Rêves oubliés, Léonor de Récondo

"Mais comment partir sans se faire tuer ? Un léger rire secoue ses épaules, il n'avait jamais imaginé se poser un jour une telle question. Et pourtant, cette réalité est bien là." Un jour, en effet, il faut partir précipitamment, quitte à laisser un gâteau d'anniversaire sur la table, pour ne pas laisser la vie dans une Espagne dont les Républicains sont en train de perdre la guerre. C'est ce que font Aita, Ama, leurs trois enfants et les grands parents, en traversant en trombe la Bidassoa qui sépare les pays basques espagnol et français, jalon inexorable de la route de l'exil que suivront tant de leurs compatriotes.
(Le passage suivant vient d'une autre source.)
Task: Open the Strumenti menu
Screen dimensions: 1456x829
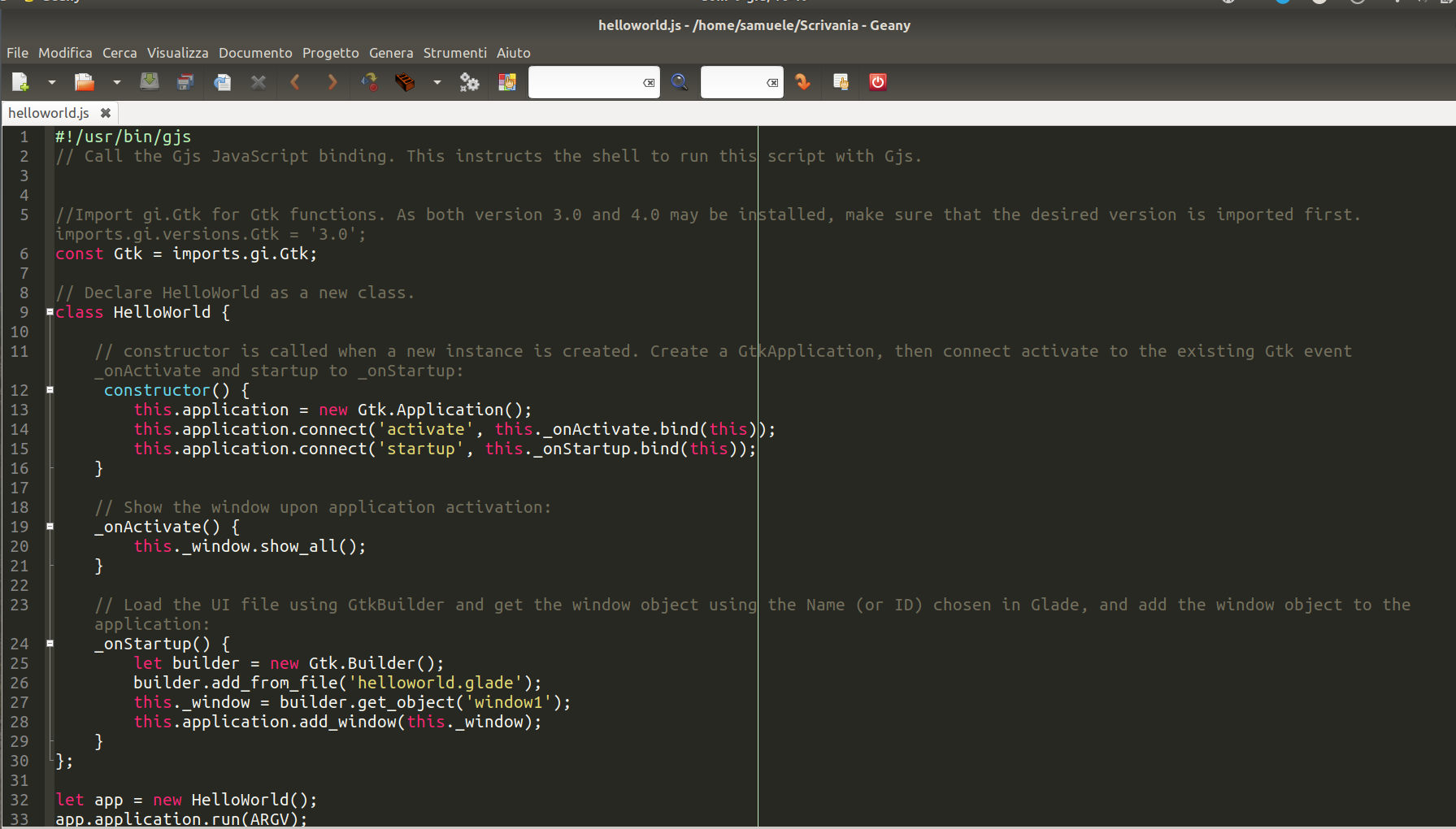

"Ecrire pour ne pas oublier que Barcelone vient de tomber, que la guerre est finie pour nous et que l'Espagne s'éloigne." Pour tenir, à sa façon, la mère, Ama, tient un journal irrégulier où elle consigne ses rêves, ceux-là même qui s'oublient dans les cheminements de leur migration forcée. La maison de Melle Eglantine, puis la ferme landaise, deviennent les points d'appui d'une famille déracinée aux membres attachants. Ama en Mère Courage étonnée mais jamais amère, Aïta obstiné à être heureux, les trois garçons - pour qui le bonheur d'être ensemble est le seul trésor restant. Rien pourtant ne remplace la terre perdue, omniprésente ("là-bas", "en face", "de l'autre côté", "au-delà"), non substituable, comme un vide autour duquel s'organise désormais leurs existences.

"Aïta a la force du présent. Il déracine d'un coup de pioche les mauvaises herbes et le passé. Rien de tout cela n'existe. Les instants se nouent les uns aux autres jusqu'à ce que le fil s'épuise."

Entre les lignes d'une écriture à la simplicité maîtrisée, c'est un tableau sombre et mélancolique que peint Léonor de Récondo, par ailleurs violoniste. La progression du récit n'est d'ailleurs pas sans évoquer un subtil crescendo, voguant vers l'inexorable issue. Vite lu, Rêves oubliés n'en imprime pas moins une trace durable, ce qui en faut une belle découverte dans le cadre de la sélection du prix France Océans. 

"Finalement, je préfèrerais que rien ne nous attache à ici. Je veux bien y vivre le temps qu'il faudra, y mourir aussi s'il le faut, mais pas m'y attacher."